◆ **Problems and tasks**:
(a) Translate this sentence from the biography of Keith Muhakanizi into Spanish: "Keith Muhakanizi studied at Ntare School in Uganda from 1973 to 1978."
(b) Carry on the biography of Keith Muhakanizi, starting after its final sentence.
+++ Reading passage +++
= Keith Muhakanizi =

Keith Muhakanizi (24 November 1957 – 13 April 2023) was a Ugandan economist and permanent secretary in the Office of the Prime Minister (OPM).

== Early life and educational background ==
Muhakanizi was born on 24 November 1957 in Kitojo, Buyanja, Rukungiri District, to Rev. Kosia Kajwenge and Zerida Kajwenge (RIP). He was the third of seven children in a family of born‑again revivalists known as the Abaishemwe.

Keith Muhakanizi studied at Ntare School in Uganda from 1973 to 1978. In 1979, he joined Makerere University and graduated in 1982 with a Bachelor of Science in Economics. In 1984, he went to Warsaw, Poland, to earn a Diploma in National Economic Planning and Statistics. In 1989, he attended the University of Manchester, UK, where he completed a Master of Science in Development Economics.

== Career ==
Muhakanizi worked as an Economist in the Macroeconomic Planning Division of the Ministry of Finance from 1982 to 1988. From July 1988 to October 1991, he served as Senior Economist in the Macroeconomic Section and as Secretary to the Presidential Economic Council. Between November 1991 and December 1992, he was the Acting Commissioner for Macroeconomic Planning.
+++ Data for review +++
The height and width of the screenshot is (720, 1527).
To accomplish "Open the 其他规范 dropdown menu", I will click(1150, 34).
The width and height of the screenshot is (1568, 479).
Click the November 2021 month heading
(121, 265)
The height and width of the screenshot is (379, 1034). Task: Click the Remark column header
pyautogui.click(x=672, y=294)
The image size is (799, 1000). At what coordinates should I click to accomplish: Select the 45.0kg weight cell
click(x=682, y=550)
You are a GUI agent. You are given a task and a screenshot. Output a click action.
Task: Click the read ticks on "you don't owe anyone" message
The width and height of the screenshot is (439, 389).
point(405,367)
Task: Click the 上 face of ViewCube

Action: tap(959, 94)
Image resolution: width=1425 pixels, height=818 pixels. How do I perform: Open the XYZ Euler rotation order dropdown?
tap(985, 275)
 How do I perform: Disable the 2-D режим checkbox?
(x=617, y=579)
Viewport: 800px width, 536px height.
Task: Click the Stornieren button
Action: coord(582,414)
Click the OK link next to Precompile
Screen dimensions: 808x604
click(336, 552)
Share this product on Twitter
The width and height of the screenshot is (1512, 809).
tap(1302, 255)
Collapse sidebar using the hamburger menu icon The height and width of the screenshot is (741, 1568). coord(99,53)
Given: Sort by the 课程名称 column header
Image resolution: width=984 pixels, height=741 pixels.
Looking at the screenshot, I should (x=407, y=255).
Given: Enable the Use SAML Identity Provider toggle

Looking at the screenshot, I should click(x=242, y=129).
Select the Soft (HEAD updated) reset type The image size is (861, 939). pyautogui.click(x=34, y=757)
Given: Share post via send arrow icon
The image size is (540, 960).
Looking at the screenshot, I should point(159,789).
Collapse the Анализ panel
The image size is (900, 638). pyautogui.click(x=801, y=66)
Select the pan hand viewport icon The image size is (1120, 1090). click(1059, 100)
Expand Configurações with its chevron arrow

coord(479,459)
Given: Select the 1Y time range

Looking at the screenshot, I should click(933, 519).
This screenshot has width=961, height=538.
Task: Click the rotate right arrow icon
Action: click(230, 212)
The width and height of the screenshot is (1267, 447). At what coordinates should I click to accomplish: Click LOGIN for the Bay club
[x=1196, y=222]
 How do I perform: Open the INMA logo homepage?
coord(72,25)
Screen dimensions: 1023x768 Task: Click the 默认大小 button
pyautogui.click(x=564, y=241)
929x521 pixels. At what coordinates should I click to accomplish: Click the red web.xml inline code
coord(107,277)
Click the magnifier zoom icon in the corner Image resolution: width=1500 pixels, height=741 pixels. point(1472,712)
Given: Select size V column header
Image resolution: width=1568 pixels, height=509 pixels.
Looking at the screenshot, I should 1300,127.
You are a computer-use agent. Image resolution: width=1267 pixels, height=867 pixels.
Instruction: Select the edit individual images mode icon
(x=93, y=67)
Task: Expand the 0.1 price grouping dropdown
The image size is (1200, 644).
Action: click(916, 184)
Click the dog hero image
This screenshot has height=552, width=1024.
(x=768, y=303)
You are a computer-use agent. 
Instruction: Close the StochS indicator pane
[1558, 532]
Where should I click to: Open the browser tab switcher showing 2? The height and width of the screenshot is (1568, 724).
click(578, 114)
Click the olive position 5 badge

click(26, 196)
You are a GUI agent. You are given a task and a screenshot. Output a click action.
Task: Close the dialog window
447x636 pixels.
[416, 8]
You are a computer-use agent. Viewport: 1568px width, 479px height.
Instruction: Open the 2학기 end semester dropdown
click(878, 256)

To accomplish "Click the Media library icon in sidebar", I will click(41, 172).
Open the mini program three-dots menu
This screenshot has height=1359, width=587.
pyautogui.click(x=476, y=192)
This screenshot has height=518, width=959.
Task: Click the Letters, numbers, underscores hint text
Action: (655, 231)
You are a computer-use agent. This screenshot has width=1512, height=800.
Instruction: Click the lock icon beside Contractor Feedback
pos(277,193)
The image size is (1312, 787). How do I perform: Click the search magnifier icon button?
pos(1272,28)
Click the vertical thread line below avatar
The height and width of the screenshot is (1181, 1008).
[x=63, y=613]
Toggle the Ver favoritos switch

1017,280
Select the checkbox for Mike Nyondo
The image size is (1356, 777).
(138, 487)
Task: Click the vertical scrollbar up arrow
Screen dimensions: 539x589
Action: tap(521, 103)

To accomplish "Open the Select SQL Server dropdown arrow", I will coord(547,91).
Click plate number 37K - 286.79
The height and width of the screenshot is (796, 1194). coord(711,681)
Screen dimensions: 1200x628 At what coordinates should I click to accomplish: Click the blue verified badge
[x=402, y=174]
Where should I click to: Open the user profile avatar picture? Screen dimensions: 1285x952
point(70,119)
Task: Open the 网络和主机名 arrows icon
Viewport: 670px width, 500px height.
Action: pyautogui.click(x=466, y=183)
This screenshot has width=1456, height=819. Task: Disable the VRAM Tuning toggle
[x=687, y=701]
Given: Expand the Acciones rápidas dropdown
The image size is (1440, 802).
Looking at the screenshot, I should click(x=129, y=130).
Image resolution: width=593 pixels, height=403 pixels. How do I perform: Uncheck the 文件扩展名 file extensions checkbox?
+++
◆ **Exercise answers**:
(a) Keith Muhakanizi estudió en Ntare School, en Uganda, de 1973 a 1978.

(b)
Muhakanizi served as Acting Economic Advisor to the Minister of Finance from January 1993 to April 1995. From April 1995 to August 1998, he was appointed Economic Advisor to the Minister of Finance. In September 1998, he became the Commissioner of Economic Development Policy and Research, a position he held until September 1999. He also served as Chairman of Housing Finance Bank Limited.

Muhakanizi served as Director of Economic Affairs from October 1999 to December 2004. From January 2005 to December 2005, he acted as Deputy Secretary to the Treasury. In December 2005, he was formally appointed Deputy Secretary to the Treasury, a position he held until May 2013. From May 2013 to June 2021, he served as Permanent Secretary to the Treasury, before being appointed Permanent Secretary in the Office of the Prime Minister (OPM) in July 2021.

== Personal life and death ==
In 1990, Muhakanizi married Janet Kamukama, and together they were blessed with three children: Nahum, Siima, and Noah. He passed away on Thursday, 13 April 2023, in Milan, Italy, where he was receiving treatment for cancer.